April 03, 2012

But there is another side to the gun story, and University of Houston Professor Larry Bell relates it:

Law-abiding citizens in America used guns in self-defense 2.5 million times in 1993 (about 6,825 times per day), and actually shot and killed two and a half times as many criminals as police did (1,527 to 606). These self-defense shootings resulted in less than one-fifth as many incidents as police where an innocent person was mistakenly identified as a criminal (2 percent versus 11 percent).

The figures tell the story. Along with rising incarceration rates, the proliferation of guns in the hands of the law-abiding has been a factor in the nation’s falling crime rate.

And that proliferation has accelerated under President Obama.

According to ammo.net, tax revenues from the sale of firearms and ammunition have gone up 48 percent since 2008, with Iowa, North Carolina and Utah registering revenue gains of over 100 percent.

On Black Friday, the day after Thanksgiving, there were 129,666 background checks of individuals seeking to buy a gun, the highest one-day search in history. This exceeded by 32,000 the number of background checks by gun dealers on Black Friday 2010.

Background searches in December broke the all-time monthly record set in November, as 1,534,414 inquiries were made to the National Instant Criminal Background Check System about prospective gun-buyers.

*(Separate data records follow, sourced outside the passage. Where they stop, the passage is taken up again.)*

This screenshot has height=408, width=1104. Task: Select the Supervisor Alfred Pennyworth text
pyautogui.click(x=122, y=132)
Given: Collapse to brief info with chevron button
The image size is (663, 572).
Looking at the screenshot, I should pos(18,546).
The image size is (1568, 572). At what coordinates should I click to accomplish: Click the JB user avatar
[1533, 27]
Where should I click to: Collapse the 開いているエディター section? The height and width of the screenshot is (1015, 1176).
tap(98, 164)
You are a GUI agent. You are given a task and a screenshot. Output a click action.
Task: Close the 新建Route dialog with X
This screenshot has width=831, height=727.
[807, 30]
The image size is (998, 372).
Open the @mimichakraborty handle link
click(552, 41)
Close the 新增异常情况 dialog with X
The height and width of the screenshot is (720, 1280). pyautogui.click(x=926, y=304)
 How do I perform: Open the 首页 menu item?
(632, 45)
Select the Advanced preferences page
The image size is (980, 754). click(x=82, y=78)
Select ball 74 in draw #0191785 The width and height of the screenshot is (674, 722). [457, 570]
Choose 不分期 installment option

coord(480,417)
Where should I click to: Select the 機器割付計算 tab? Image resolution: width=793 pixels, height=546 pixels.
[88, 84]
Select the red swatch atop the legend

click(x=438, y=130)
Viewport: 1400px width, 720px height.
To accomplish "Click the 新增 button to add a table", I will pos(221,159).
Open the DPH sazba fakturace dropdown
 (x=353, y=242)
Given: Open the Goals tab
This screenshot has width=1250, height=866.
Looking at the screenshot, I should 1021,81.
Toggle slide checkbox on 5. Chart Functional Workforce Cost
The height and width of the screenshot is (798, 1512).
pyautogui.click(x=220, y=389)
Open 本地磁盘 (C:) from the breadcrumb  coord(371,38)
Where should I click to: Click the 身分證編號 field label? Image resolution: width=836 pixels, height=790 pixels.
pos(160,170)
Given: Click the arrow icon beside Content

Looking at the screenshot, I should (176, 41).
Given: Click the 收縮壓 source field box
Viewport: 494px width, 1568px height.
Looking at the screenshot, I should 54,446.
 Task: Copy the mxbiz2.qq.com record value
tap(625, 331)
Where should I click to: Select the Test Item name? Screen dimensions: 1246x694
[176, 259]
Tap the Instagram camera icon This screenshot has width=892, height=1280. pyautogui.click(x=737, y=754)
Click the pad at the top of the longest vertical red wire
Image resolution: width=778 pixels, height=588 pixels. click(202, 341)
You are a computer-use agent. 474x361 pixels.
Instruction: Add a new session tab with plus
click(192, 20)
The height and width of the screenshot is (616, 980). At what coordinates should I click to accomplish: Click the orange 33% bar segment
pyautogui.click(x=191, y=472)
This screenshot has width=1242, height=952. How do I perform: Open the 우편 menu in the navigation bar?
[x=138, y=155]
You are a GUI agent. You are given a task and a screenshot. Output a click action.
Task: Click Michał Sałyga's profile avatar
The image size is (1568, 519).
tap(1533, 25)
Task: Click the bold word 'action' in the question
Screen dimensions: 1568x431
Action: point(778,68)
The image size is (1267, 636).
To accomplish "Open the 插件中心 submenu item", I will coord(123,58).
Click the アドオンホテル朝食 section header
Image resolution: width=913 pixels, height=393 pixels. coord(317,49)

Half a million inquiries came in the six days before Christmas.

Why are Americans arming themselves?

More and more citizens, says the National Rifle Association, fear that if or when they confront a threat to their family, lives or property, the police will not be there.

Reports of home invasions and flash mobs have firmed up the market for firearms. After the 1992 Los Angeles riot, when Californians found themselves defenseless in homes and shops, gun sales soared.

Others argue that a fear of new laws in an Obama second term, or even the possible confiscation of handguns, is driving sales.

Gun-control organizations claim that gun ownership is actually declining, that fewer and fewer people are buying more and more of these guns.

But the numbers seem to contradict the gun-controllers.

A 2005 Gallup survey found that three in 10 Americans own a gun, that 40 percent had a gun in the house, that nearly half of all men own a gun, as do one in seven women. Two-thirds of all gun-owners gave as a reason they own a gun: protection against crime.

America is an armed camp, with the South and Midwest the most heavily armed. Yet, still, Americans buy guns in the millions every year.

Why? Whatever the answer, it is our business, not the U.N.’s.